## Passage provided
+===+
The theory that informational praise enhances self-determination over controlling praise has been supported by several empirical studies. In a metanalysis including five studies distinguishing informational from controlling praise, Deci, Koestner & Ryan found that informational-based praise related to greater intrinsic motivation (as measured by free-choice behavior and self-reported interest) while controlling praise was associated with less intrinsic motivation. For example, Pittman and colleagues found that adults demonstrated more free-choice engagement with a task after receiving informational ("e.g., "Compared to most of my subjects, you're doing really well."), rather than controlling (e.g., "I haven't been able to use most of the data I've gotten so far, but you're doing really well, and if you keep it up I'll be able to use yours.") praise.

Several complexities of informational versus controlling praise have been acknowledged. First, though the differences between information and controlling praise have been well-established, it is difficult to determine whether the net effects of these forms of praise will be positive, negative or neutral compared to a control condition. In addition, it is often difficult to determine the extent to which informational, controlling, or both, which may muddy interpretations of results.

===Social-comparison versus mastery ===
Social comparison is a psychological process that is widely prevalent, particularly so in educational settings. In Festinger's social comparison theory, he noted that people engage in social comparison as a means to reduce ambiguity and accurately evaluate their own qualities and abilities. However, controversy exists over whether providing children with social-comparison praise has beneficial impact on their motivation and performance. Some studies have demonstrated that students who received social-comparison praise (e.g., "you're doing better than most students" or "you're performance is amongst the best we've had") demonstrated greater motivation compared to no-praise or other control groups. Sarafino, Russo, Barker, Consentino and Titus found that students who received social-comparison voluntarily engaged in the task more so than those who received feedback that they performed similar to others. Though these studies demonstrate the possible positive influence of social-comparison praise, they have been criticized for inadequate control groups. For example, a control group given feedback that they are average may be seen as negative, rather than neutral. In addition, most social-comparison studies do not examine motivation or behavior following a subsequent unsuccessful task.

Beyond methodology, the primary criticism to social-comparison praise is that it teaches children to evaluate themselves on the basis of the performance of others, and may therefore lead to maladaptive coping in situations in which one is outperformed by others individuals. Social-comparison praise has been hypothesized to decrease intrinsic motivation for the praised children because they may then view their behaviors as externally controlled. Contrastingly, it is suggested that praise that focused on a child's competence (mastery) rather than social comparison may be important for fostering motivation. This area is relatively understudied, though some interesting findings have emerged. In a study of adults, Koestner, Zuckerman, and Olsson found that gender moderated the influence of social-comparison and mastery praise, where women were more intrinsically motivated following mastery praise, while men were more motivated following social-comparison praise. In a study of children, Henderlong Corpus, Ogle & Love-Geiger found that social-comparison praise lead to decreased motivation following ambiguous feedback for all children, and also decreased motivation following positive feedback for girls only. Thus, mastery praise may be more conducive than social-comparison to fostering intrinsic motivation, particularly for females, though more research is needed to tease apart these relationships.
+===+
## Supplied data
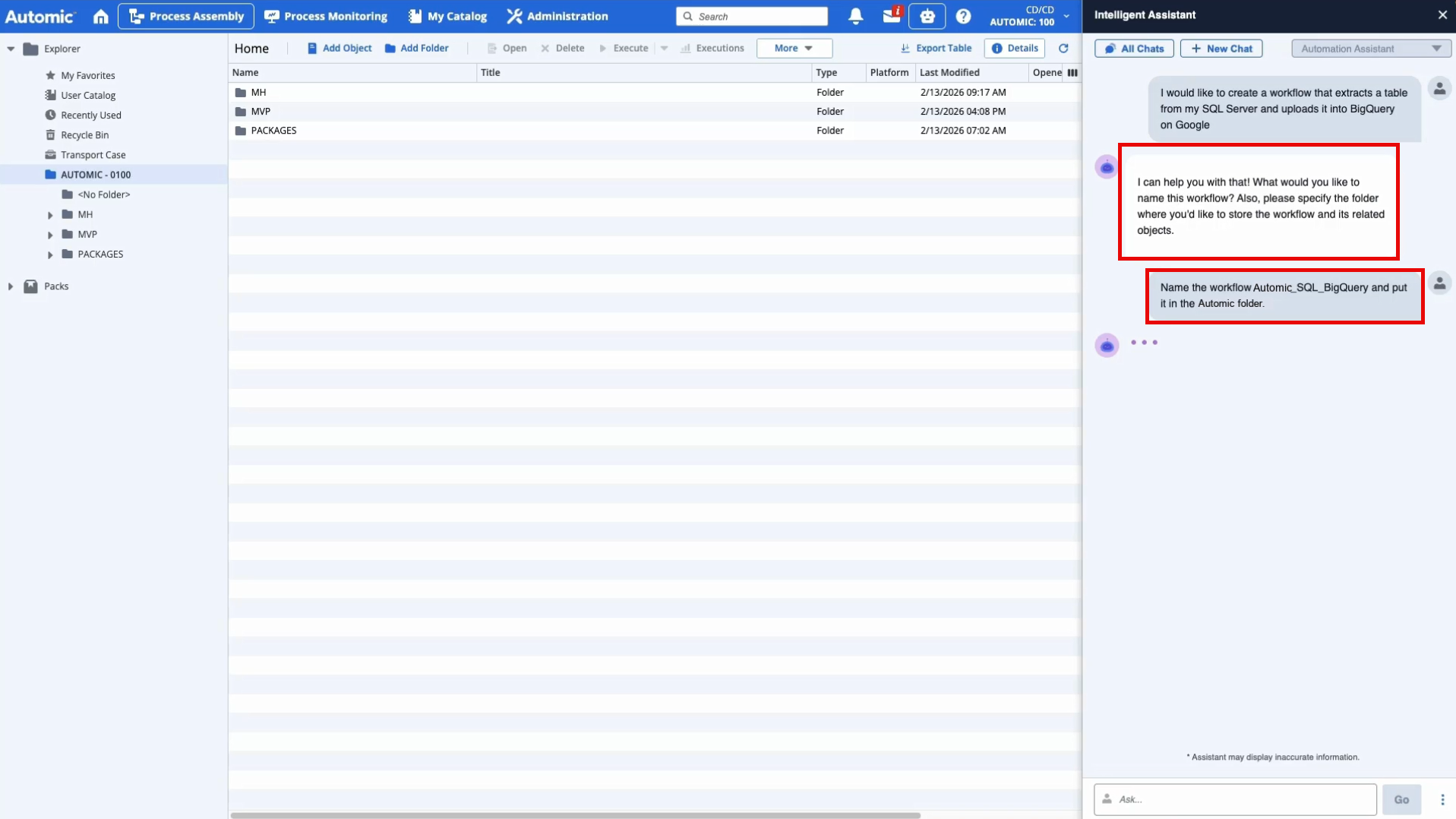
Task: Open the column chooser icon
Action: (1072, 73)
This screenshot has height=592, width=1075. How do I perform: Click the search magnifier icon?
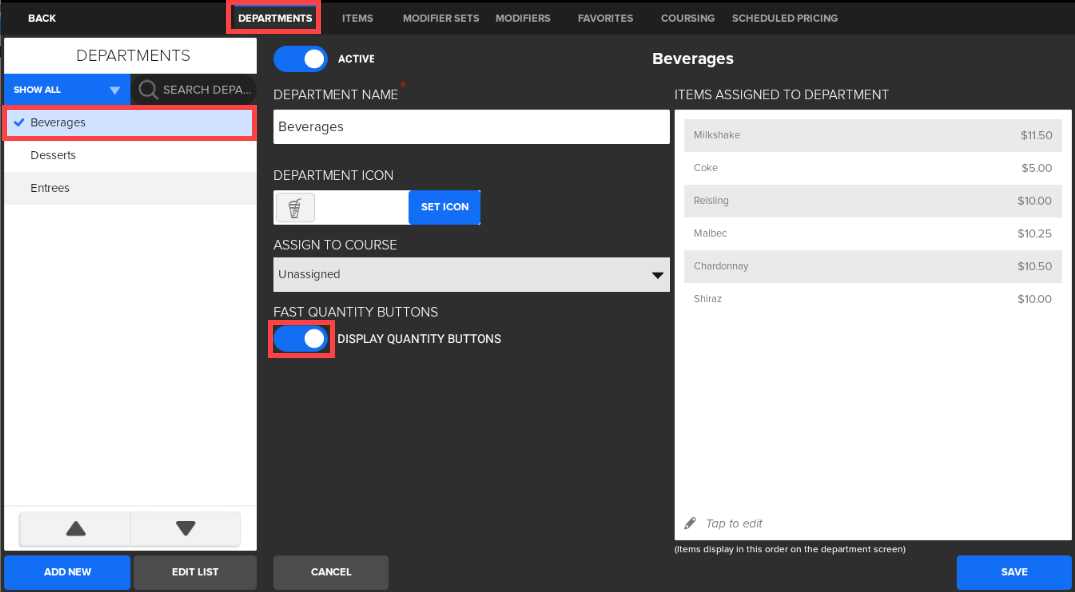148,89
+===+
## Exercises to complete
1 > Name every type of praise discussed in the text on praise and motivation.
2 > Translate this sentence from the text on praise and motivation into Spanish: "Social comparison is a psychological process that is widely prevalent, particularly so in educational settings."
3 > Reproduce word for word the part of the text on praise and motivation that begins with the words "Several complexities of" and ends with "interpretations of results.".
The material after the text comes from a different source.

## List of solutions
1 > Informational praise, controlling praise, social-comparison praise, mastery praise

2 > La comparación social es un proceso psicológico muy extendido, especialmente en los entornos educativos.

3 >
Several complexities of informational versus controlling praise have been acknowledged. First, though the differences between information and controlling praise have been well-established, it is difficult to determine whether the net effects of these forms of praise will be positive, negative or neutral compared to a control condition. In addition, it is often difficult to determine the extent to which informational, controlling, or both, which may muddy interpretations of results.